> Text
--- BEGIN ---
Arctic (Non) Warming Since 1958

Guest Post by Steven Goddard
From time to time we hear that various places on earth have been “warming much faster than the rest of the planet – as predicted by “the models.”  One of the places commonly mentioned in that list is the Arctic, based largely on 30 years of satellite data.  Fortunately though, we are not limited by 30 years of satellite data, as the Danish Meteorological Institute has records going back to 1958 and GISSTEMP has even longer records.
Below is a visual comparison of DMI 1958 Arctic temperatures vs. 2009, showing that temperatures have hardly changed since the start of their record.

2009 Daily Mean Temperatures North of 80 degrees

Below is an overlay directly showing that 2009 temperatures (green) are similar to 1958 (red) and close to the mean.  Blue is mean temperature for the 41 year record.
So if the Arctic has warmed since 1979, how can it be the about same as 1958?  The answer can be seen in the GISSTEMP graph below of Godthab, Greenland.
Temperatures have warmed since the start of the satellite record, but they cooled even more between 1940 and 1980.
--- END ---
> Task set
**1)** In the post on Arctic temperatures, which organization has Arctic temperature records going back to 1958?
**2)** Go on with the post on Arctic temperatures from the point where it stops.

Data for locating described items
--- BEGIN ---
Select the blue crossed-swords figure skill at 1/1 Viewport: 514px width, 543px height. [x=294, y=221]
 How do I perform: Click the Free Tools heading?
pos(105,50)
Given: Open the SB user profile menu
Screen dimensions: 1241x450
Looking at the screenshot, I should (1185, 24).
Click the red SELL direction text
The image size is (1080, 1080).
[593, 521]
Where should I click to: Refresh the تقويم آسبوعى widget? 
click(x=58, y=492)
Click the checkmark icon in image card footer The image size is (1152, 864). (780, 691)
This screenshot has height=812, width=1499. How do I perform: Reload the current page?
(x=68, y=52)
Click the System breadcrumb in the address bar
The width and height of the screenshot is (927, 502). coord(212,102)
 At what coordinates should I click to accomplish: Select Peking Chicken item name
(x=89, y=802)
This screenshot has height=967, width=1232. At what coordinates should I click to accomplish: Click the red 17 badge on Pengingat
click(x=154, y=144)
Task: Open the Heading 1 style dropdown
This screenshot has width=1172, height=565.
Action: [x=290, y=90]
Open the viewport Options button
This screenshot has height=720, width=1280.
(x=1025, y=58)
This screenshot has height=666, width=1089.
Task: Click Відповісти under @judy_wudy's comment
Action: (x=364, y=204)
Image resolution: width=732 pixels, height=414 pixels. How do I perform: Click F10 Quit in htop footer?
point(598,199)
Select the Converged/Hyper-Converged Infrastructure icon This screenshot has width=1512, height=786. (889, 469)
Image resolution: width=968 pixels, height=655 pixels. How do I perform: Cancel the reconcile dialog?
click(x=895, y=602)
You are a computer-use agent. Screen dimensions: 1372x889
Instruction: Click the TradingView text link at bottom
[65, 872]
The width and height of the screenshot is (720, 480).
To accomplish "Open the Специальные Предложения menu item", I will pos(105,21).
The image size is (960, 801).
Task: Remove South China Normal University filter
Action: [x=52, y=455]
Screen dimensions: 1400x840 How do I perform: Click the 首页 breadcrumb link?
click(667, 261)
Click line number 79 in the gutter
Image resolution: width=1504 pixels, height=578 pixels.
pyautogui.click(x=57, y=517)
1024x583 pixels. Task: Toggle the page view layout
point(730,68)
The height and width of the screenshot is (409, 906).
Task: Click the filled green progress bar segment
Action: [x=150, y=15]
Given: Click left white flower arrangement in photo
--- END ---
> The results
**1)** The Danish Meteorological Institute.

**2)**
Everyone (including NSIDC) quietly acknowledges that most of the Arctic was warmer in the 1940s than now – so they shift the warming argument to the Alaska side.  However, that argument also has problems.  Alaska temperatures rose at the positive PDO shift in 1977, and have cooled again with the recent negative PDO shift – as seen below.   2008 was notable in that Alaska glaciers started to increase in size.
If you look at only one leg of a cycle, you will come to the wrong conclusion about the shape of the graph.  Thus I would argue that Dr. Spencer’s fourth order curves are much more meaningful than the nearly meaningless linear fits being used by most prominent climate scientists.  Climate is primarily cyclical, as every good climate scientist should know.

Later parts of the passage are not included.